The authority figure — Milgram, dressed in a white lab coat — met with both the teacher and the learner before the start of the experiment. Unbeknownst to the teacher (a participant recruited through a local newspaper advertisement offering $4.00 to participate in a "learning experiment"), the learner was always the same person: a confederate who was part of the experiment. Milgram, posing as the experimenter in a white laboratory jacket, had the two individuals draw lots to determine who would be the teacher and who would be the learner. This process was, of course, fixed as described above.

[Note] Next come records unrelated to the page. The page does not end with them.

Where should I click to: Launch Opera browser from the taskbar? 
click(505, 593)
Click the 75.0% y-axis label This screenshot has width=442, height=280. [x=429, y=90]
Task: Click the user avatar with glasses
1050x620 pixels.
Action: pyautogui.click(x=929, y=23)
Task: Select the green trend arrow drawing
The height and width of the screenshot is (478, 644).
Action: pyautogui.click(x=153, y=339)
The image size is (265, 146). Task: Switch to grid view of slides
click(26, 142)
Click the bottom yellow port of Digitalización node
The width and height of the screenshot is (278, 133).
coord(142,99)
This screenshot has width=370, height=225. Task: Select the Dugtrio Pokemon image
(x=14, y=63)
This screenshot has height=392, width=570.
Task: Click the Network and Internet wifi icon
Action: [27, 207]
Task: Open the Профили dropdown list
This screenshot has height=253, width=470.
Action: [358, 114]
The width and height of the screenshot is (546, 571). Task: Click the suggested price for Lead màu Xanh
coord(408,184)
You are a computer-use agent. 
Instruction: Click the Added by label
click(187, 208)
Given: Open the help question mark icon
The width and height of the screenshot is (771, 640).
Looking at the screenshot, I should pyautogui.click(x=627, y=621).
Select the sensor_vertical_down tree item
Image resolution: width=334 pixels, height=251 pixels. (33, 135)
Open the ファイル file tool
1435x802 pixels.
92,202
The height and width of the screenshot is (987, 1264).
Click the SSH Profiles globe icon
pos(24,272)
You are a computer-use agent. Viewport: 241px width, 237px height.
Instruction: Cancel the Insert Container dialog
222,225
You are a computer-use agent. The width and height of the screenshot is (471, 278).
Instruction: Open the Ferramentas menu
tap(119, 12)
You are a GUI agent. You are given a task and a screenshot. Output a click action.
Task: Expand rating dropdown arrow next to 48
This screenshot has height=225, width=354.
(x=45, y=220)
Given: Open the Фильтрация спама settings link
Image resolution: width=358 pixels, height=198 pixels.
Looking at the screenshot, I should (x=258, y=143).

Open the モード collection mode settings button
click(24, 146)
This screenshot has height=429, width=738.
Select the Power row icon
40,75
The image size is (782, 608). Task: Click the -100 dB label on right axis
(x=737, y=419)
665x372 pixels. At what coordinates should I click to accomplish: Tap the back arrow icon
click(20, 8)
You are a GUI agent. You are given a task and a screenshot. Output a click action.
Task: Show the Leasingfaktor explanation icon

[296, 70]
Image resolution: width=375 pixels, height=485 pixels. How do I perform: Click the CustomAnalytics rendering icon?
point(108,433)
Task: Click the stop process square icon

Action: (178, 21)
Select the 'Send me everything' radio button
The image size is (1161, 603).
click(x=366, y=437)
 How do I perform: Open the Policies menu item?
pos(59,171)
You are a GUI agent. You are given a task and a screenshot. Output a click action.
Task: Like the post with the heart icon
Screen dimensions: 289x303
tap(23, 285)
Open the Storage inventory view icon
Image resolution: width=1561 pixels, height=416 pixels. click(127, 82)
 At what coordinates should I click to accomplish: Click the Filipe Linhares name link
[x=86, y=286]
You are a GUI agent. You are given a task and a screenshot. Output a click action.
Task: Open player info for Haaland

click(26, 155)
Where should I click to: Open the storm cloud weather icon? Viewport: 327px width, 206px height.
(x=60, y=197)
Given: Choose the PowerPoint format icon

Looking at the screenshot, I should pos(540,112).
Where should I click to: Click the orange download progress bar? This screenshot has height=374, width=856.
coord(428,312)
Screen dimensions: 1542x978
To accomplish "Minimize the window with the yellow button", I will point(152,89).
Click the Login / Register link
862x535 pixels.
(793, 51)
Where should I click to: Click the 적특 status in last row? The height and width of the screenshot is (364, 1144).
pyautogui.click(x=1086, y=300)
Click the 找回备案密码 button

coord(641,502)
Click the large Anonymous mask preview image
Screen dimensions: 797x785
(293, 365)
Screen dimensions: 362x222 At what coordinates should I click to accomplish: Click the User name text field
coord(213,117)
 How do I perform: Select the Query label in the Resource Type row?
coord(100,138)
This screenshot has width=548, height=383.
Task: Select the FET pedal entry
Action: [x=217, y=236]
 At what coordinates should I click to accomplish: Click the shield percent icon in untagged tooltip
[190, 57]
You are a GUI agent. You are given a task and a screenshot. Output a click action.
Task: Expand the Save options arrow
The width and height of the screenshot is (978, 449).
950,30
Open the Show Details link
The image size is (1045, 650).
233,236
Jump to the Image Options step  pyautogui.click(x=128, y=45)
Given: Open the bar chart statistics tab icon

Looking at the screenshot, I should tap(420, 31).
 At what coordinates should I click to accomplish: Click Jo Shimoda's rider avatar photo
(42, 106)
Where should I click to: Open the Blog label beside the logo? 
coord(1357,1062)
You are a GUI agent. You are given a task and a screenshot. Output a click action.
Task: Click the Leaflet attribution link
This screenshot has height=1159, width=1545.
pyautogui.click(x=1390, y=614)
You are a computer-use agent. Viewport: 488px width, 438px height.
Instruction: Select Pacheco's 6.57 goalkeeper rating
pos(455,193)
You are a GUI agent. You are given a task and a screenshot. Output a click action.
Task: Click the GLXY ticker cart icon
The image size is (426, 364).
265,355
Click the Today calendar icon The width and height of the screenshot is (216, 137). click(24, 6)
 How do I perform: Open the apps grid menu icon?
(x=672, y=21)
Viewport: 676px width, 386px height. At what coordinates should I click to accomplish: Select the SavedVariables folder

Once the experiment started, the learner was taken to a separate room and the teacher could not see him. They communicated via an intercom. The procedure was relatively straightforward: the teacher would read a list of word pairs to the learner. The teacher would then go back and repeat the first word of each pair, and the learner was supposed to reply with the second word. The teacher stood or sat before a panel of knobs labeled according to shock intensity, ranging from 15 to 450 volts in 15-volt increments. If the learner gave an incorrect response, the teacher was instructed to administer a shock, starting at 15 volts and increasing by one level with each missed word.
The shocks were a sham, and the learner followed the same scripted responses for each participant: initially feigning being shocked with a grunt, later claiming to have a bad heart and wanting to stop, and eventually going silent as if he had passed out.
When teachers became resistant to shocking the learners, Milgram — the authority figure ordering the shocks, operating under the auspices of a research university — used up to four verbal prods to encourage them to continue. The experiment was terminated either after the fourth prod or after the participant had administered the 450-volt shock three times. Milgram had pre-tested the experiment by explaining the proposed procedure to university students, who predicted that fewer than 10% of participants would follow through to the ceiling level of 450 volts. Milgram himself predicted an even lower rate. However, during the actual experiment, 65% of subjects administered the maximum shock, despite the learner's protests, grunts of pain, complaints of a bad heart, and eventual silence at high shock levels. Milgram subsequently conducted several variations of his original experiment (see Brown, 1986, for a thorough review).
The experiment was demonstrated to be quite reliable by follow-up studies. Milgram varied the physical distance between teacher and learner — an additional independent variable that effectively made the study a factorial design — and found that the tendency to obey authority decreased the closer and more visible the learner was to the teacher. The initial study was considered so valid in its findings that it helped stimulate the formation of Institutional Review Boards in research universities and hospitals.
The study was also conducted before the widespread adoption of randomized controlled designs. By today's standards, the control condition would be considered inadequate: polling students about how they would react in such an experiment does not constitute a true control. The lack of randomized assignment also raises questions about the causal inferences the study made. For example, including a control condition without an authority figure present — and randomly assigning participants to either the control or experimental condition — would allow for a more appropriate inference that it was the presence of authority that caused teachers to continue administering shocks. Additionally, the convenience sampling and recruitment method used in this study raise concerns about the generalizability of the findings.